01/03/2019 11h:19 CET | Actualisé 01/03/2019 11h:19 CET

Cahiers scolaires: La Tunisie dépose une nouvelle plainte contre le Maroc devant l'OMC

La bataille continue.

Teresa Recena / EyeEm via Getty Images

ÉCONOMIE - La Tunisie a déposé une nouvelle plainte contre le Maroc devant l’Organisation mondiale du commerce (OMC). Elle demande l’ouverture de consultations avec le Maroc dans le cadre d’un différend au sujet des droits antidumping définitifs imposés par le royaume sur les importations de cahiers scolaires en provenance de Tunisie, annonce l’OMC dans un communiqué.
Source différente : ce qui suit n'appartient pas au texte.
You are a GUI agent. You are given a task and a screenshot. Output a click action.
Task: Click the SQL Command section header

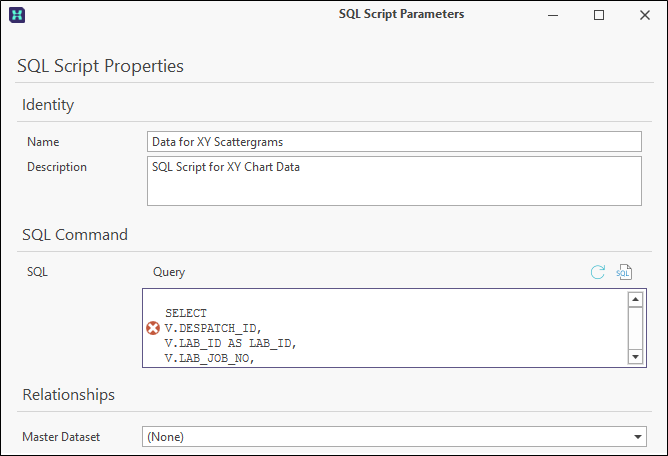pos(75,235)
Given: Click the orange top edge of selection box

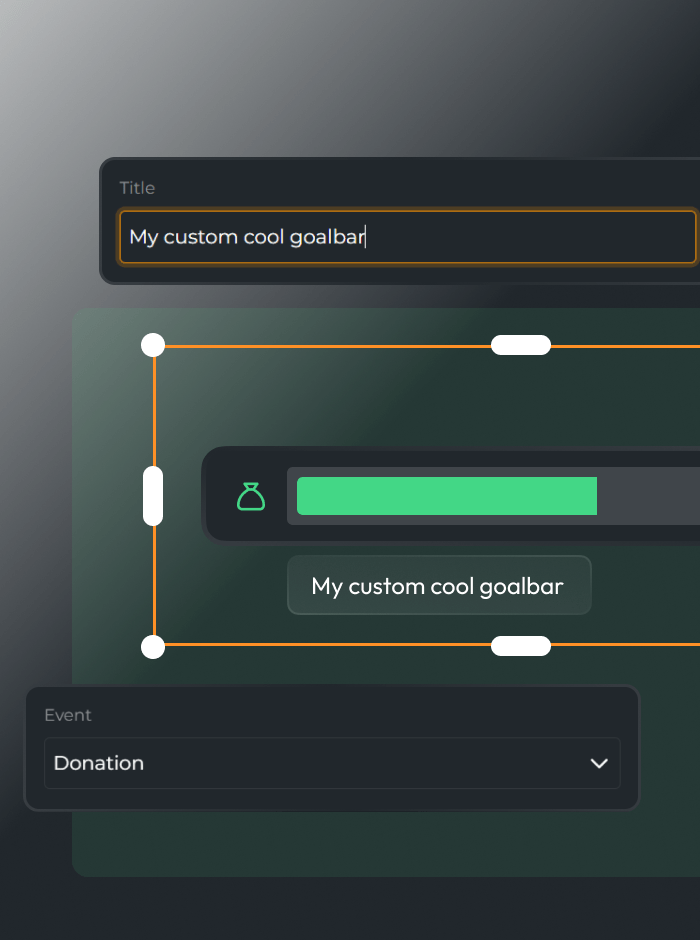Looking at the screenshot, I should pos(330,346).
La demande a été distribuée aux membres de l’organisation le 27 février.

Selon la Tunisie, le Maroc “a agi de manière incompatible avec un certain nombre de dispositions de l’Accord antidumping de l’OMC et de l’Accord général sur les tarifs douaniers et le commerce (GATT) de 1994”, précise l’OMC.

La Tunisie avait déposé en juillet dernier une plainte distincte devant l’OMC au sujet de la décision du Maroc d’imposer des droits douaniers préliminaires sur les cahiers scolaires.
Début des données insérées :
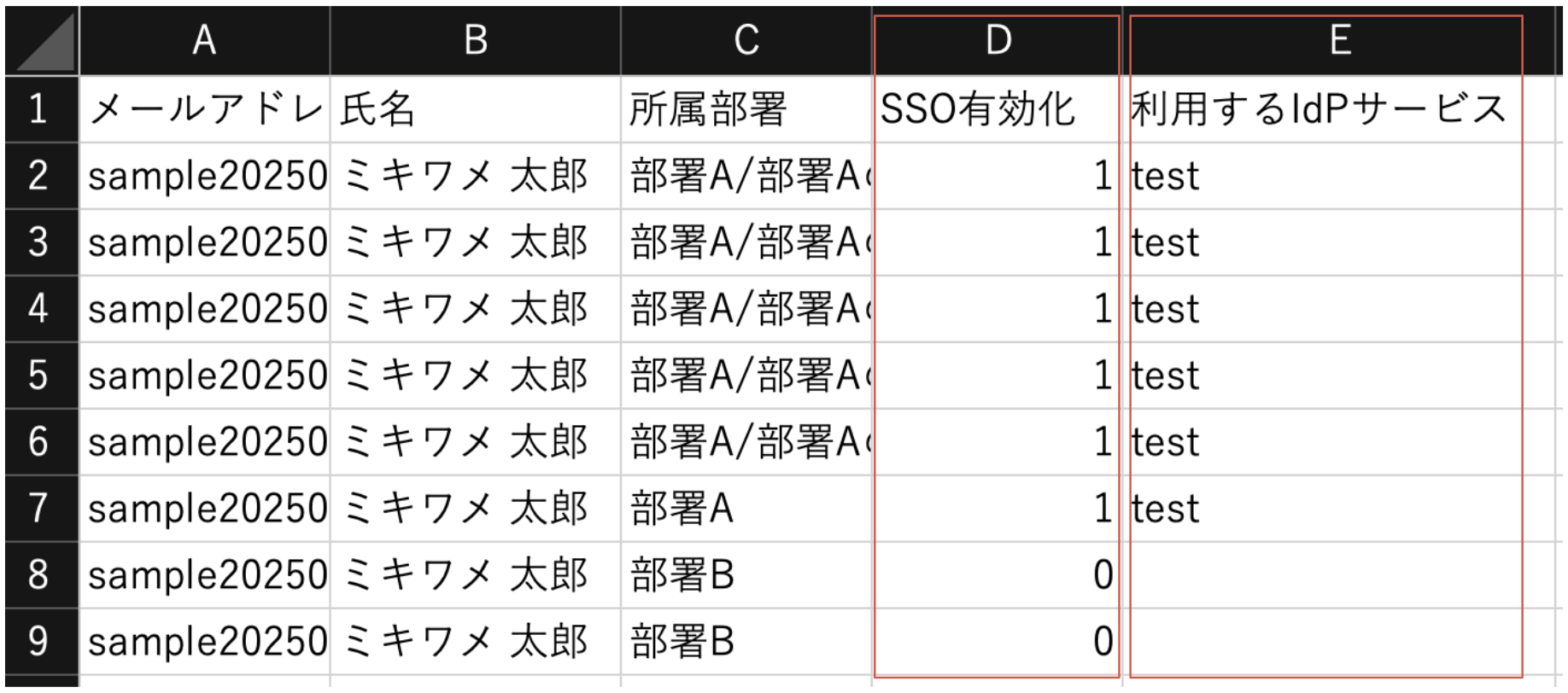
Task: Select row 9 header
Action: pyautogui.click(x=39, y=642)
Cette demande de consultations ouvre officiellement un différend au sein de l’OMC. Les consultations permettent aux parties de discuter de la question et de trouver une solution satisfaisante sans poursuivre la procédure, rappelle l’OMC. Au bout de 60 jours, si les consultations ne permettent pas de résoudre le différend, le plaignant peut demander une décision par un comité spécial.

Début janvier, le ministère de l’Économie et des finances et le ministère de l’industrie et du commerce ont décidé de maintenir les taux du droit antidumping sur les importations de cahiers en provenance de Tunisie, fixés en septembre 2018, rappelle Médias24.

Selon l’Association des fabricants de cahiers au Maroc (AFCM), cela visait notamment à répondre aux prix très bas appliqués par les exportateurs tunisiens de cahiers qui inonderaient le marché marocain. 

Une enquête antidumping avait été lancée au Maroc en mai 2017 suite à une plainte déposée par trois producteurs marocains, Mapaf, Med Paper et Promograph. De fortes taxes sur les cahiers tunisiens importés avaient ensuite été mises en place.